Eran las Navidades de 2024, un 28 de diciembre a última hora de la tarde, cuando el hombre decidió acceder a un supermercado en el barrio de Iturrama de Pamplona, metió dos medios gorrines en la mochila, tan típicos de las mesas familiares en esas fechas, con un precio ambos de 94,76 euros, y decidió salir del establecimiento a la carrera, sin abonar el importe del producto. En la puerta, el vigilante de seguridad le dio el alto, se puso frente a él y le pidió que abriera su bolso. En lugar de hacerlo, el ladrón decidió escapar con los efectos que había sustraído, propinó un empujón al vigilante y le siguió corriendo hasta que le pudo dar alcance en la calle Monasterio de Urdax, donde allí lo redujo con la ayuda de un ciudadano mientras el detenido continuaba con su forcejeo. Los gorrines que había sustraído se recuperaron y se pudieron poner a la venta.
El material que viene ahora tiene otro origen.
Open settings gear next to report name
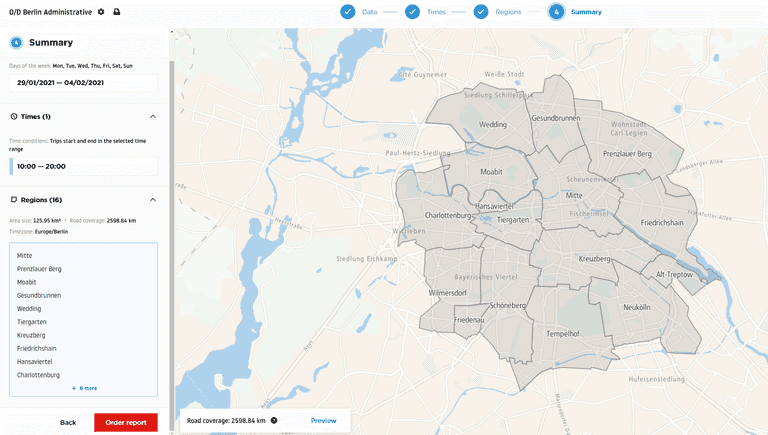 [101, 12]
Ahora, la Sección Primera de la Audiencia Provincial de Navarra ha confirmado una condena de ocho meses de prisión por un delito de robo con violencia impuesta inicialmente por el Juzgado de lo Penal 3. Además, se le condena a una multa de 270 euros por un delito leve de lesiones y a abonar una indemnización de 500 euros como responsabilidad civil por las lesiones causadas al vigilante, que requirió de una primera asistencia y sufrió durante 30 días un perjuicio básico. El acusado recurrió la sentencia, alegando que no había utilizado la violencia para sustraer los productos, que no agredió a nadie y que su intención no era causar lesiones.
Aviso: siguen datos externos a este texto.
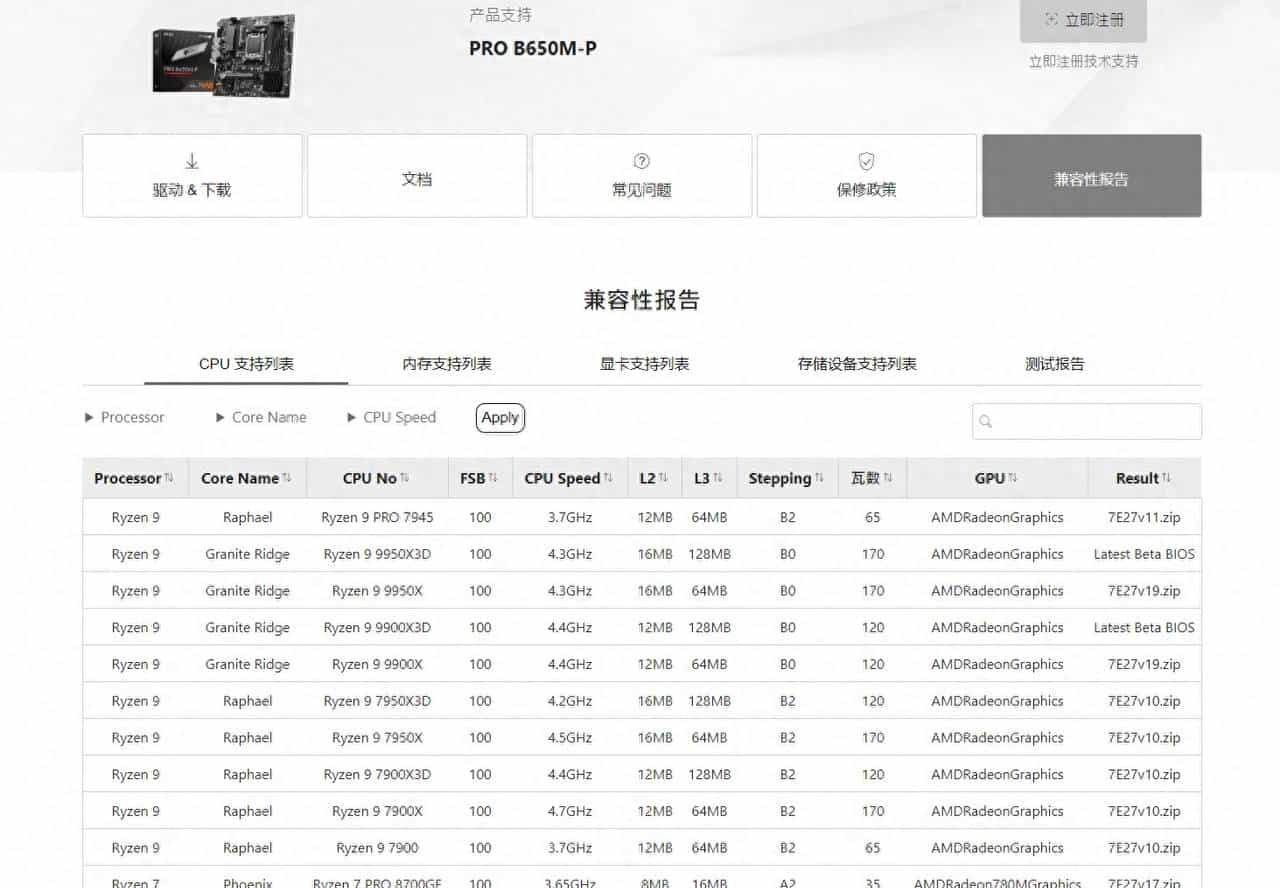Sort by Stepping column sort icon
The image size is (1280, 888).
(819, 478)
Sin embargo, la Audiencia, en base a las declaraciones del vigilante, de los testigos y de un policía municipal, explica en su resolución que coincide con lo razonado por el juzgado. Así, recuerda que "el nexo causal queda acreditado dado que de los informes médicos y de la declaración del testigo se desprende que estas lesiones se producen en la retención del autor, cuando éste continúa con la fuerza física que ya había iniciado en la puerta del supermercado con el empujón, todo ello con el fin de garantizar su huida. La fuerza y resistencia empleada por el encausado permiten considerar que, si bien podía no concurrir un dolo directo, sí se trataría de un dolo eventual dado que el resultado (de lesiones) puede inferirse como probable y éste se asume por el autor".